▶ Action item: In the material below, pictures must be dropped. Repeat exactly, and only, the lines from the line with "Click the Bond Type: NONE field" to the line with "Click the 身份验证(A) label", both ends included.

::::::::::

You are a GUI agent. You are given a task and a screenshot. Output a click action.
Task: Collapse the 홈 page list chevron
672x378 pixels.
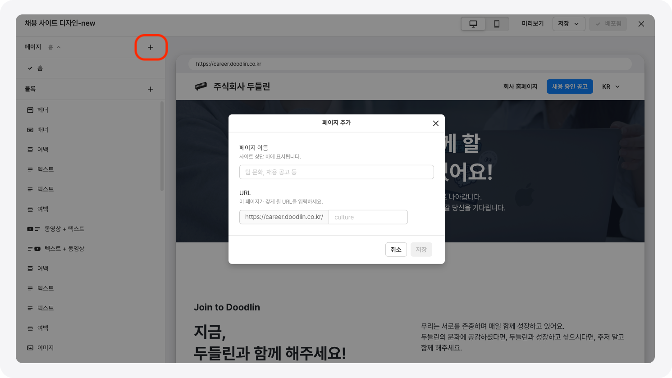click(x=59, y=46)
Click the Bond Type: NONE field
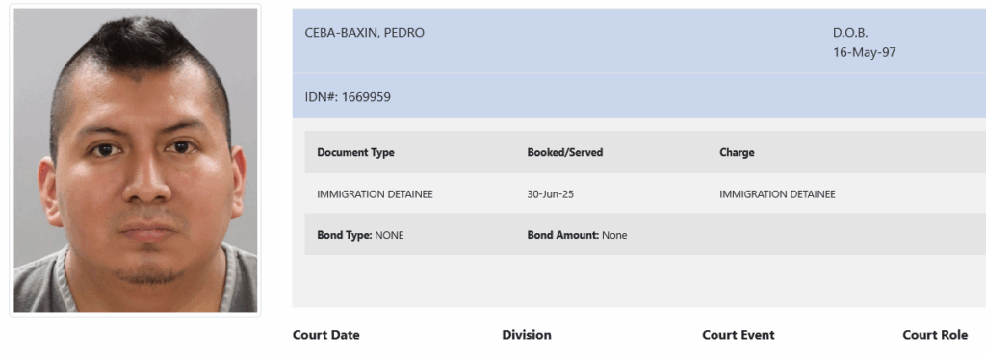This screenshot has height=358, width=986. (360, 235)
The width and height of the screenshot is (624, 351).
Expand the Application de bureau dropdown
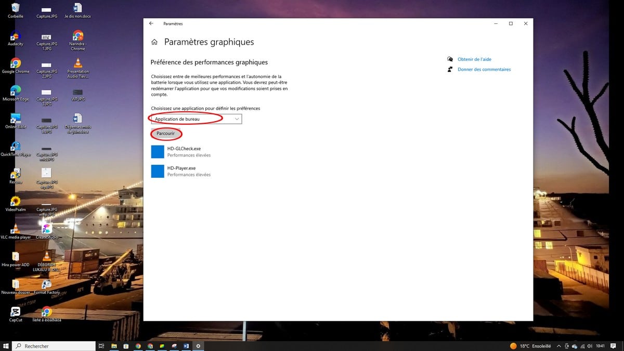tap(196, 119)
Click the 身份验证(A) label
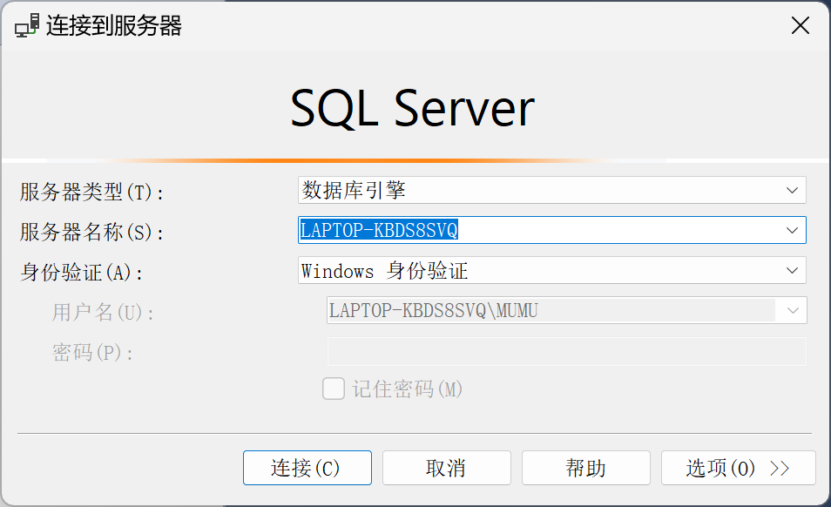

::::::::::

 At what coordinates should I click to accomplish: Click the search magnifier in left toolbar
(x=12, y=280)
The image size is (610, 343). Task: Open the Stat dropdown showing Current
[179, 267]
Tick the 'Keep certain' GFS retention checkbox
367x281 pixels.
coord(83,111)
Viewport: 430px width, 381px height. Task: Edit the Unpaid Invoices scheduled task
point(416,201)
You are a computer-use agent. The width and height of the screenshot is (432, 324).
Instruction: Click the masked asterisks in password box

::::::::::

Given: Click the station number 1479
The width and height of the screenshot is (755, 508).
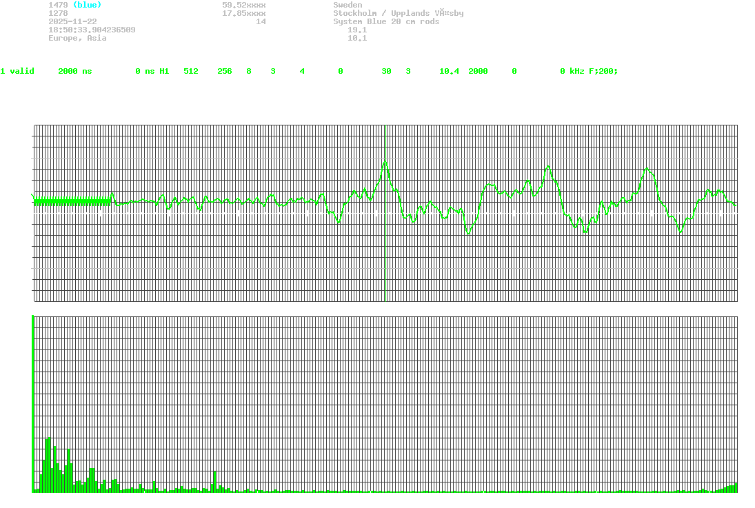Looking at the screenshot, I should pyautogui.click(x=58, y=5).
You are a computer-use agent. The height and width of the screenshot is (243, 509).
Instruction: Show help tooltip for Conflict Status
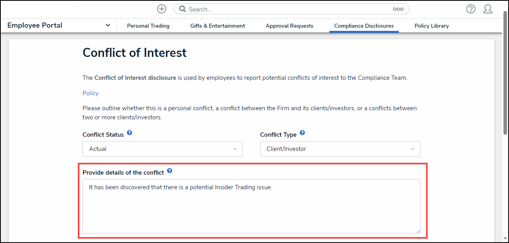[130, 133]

::::::::::

▶ Answer box:
Click the Bond Type: NONE field
This screenshot has height=358, width=986. (360, 235)
The width and height of the screenshot is (624, 351).
Expand the Application de bureau dropdown
tap(196, 119)
Click the 身份验证(A) label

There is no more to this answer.